市場の変化:共有インフラよりカスタムチェーン
同社によれば、ブロックチェーン開発者はますます、共有ロールアップ・インフラの価値提案を損なう形で、ゼロからカスタムネットワークを構築する方向に移行している。Syndicateは発表の中でこの変化を直接認め、「EVMロールアップはもはや標準ではなくなった」こと、そしてカスタムチェーンは「再利用可能な技術やネットワーク価値をほとんど生み出さない」ことを指摘した。

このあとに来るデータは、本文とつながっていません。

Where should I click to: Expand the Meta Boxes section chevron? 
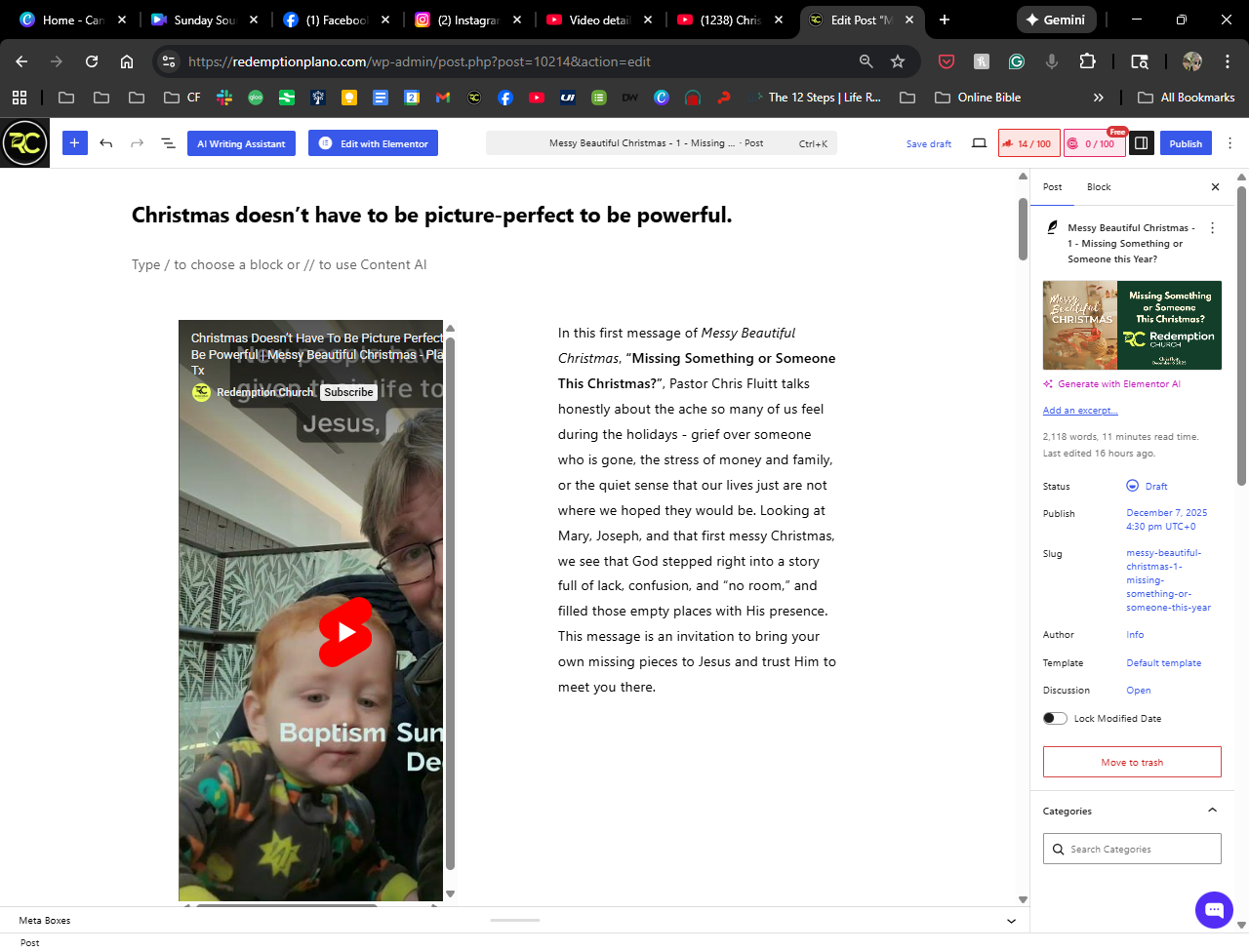[x=1011, y=921]
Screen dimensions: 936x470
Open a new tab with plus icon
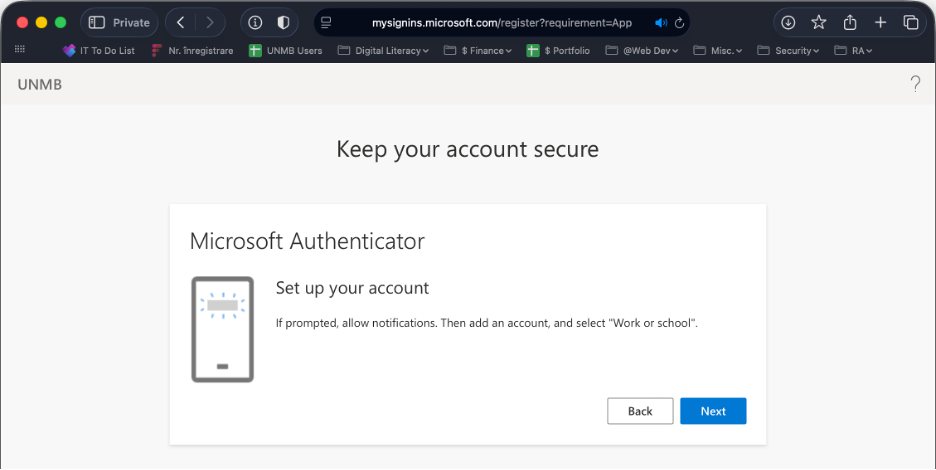click(880, 22)
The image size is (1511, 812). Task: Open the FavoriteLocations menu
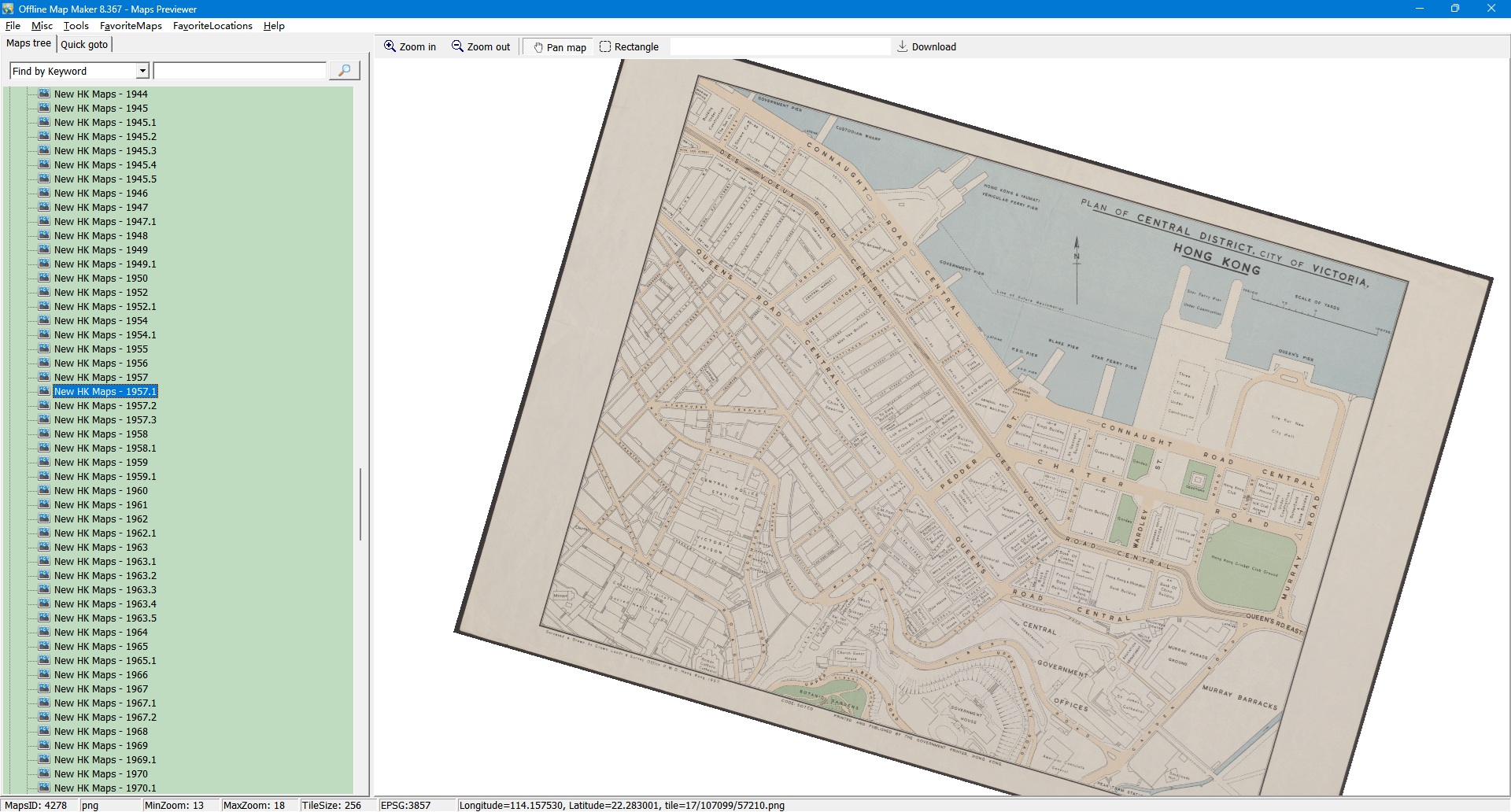pos(212,26)
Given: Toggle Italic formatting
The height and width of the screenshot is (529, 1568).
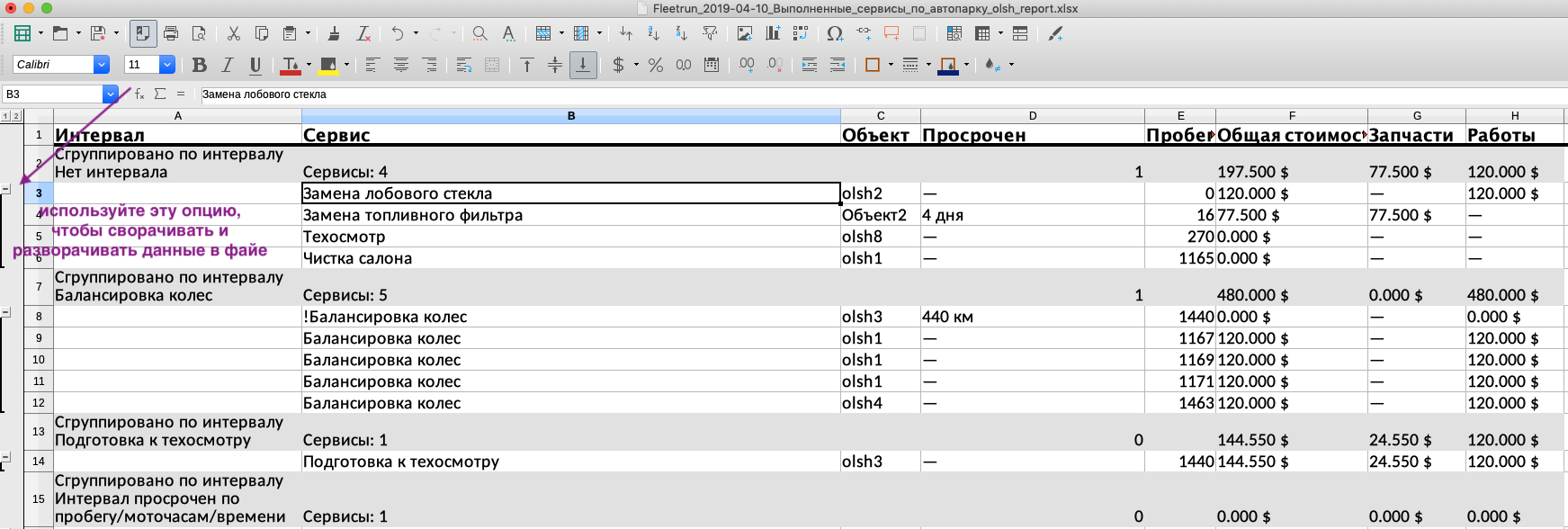Looking at the screenshot, I should click(x=228, y=65).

同社は、市況によって「不況をやり過ごすことが不可能」になったと述べ、さらに「新しいロールアップが立ち上がるたびに、他にも数多くのものが静かに閉鎖している」と付け加えた。
競争環境:市場の統合
Ethereumのスケーリング・エコシステムは現在、3つのプレイヤーにより支配されている。それはArbitrum One、Base、OP Mainnetだ。L2Beatのデータによると、これら3つのプラットフォームは合わせてロールアップ市場シェアの約75%を占め、これらのネットワーク全体で確保された総額はおよそ$30 billionにのぼる。この集中により、より小規模なインフラ提供者が競争するのは難しくなっている。
ガバナンスとトークン運用は引き続き独立
Syndicate Labsは、今回の閉鎖が直ちに、Wyoming州に登録された分散型非営利団体であるSyndicate Network Collective、またはSYNDトークンのガバナンスに影響するわけではないことを明確にした。これらはSyndicate Labsから構造的に独立したままであり、Collectiveは新たなリーダーシップへ移行するか、あるいは自らの閉鎖プロセスを開始することが見込まれている。

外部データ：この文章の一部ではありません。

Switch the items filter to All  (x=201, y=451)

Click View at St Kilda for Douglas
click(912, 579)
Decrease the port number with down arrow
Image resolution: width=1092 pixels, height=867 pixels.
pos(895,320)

すべてのチームメンバーおよび投資家のトークン配分は引き続き完全に制限されたままだ。同社は、プロジェクトの存続期間中に、いかなる参加者も補償を受け取ったり、トークン保有へのアクセスを得たりしていないと述べた。
セキュリティ侵害の明確化
Syndicateは、2026年4月下旬に発生した無関係なセキュリティ侵害とは別に、今回の閉鎖を切り離した。同件は、Base上のSyndicate Commons Bridgeが、漏えいした秘密鍵により悪用されたことで起きた。この侵害により、18.5 million SYNDトークンが失われた。同社は、保有資金が影響を受けたすべての保有者の損失を補填しており、その合計は約$330,000だと述べた。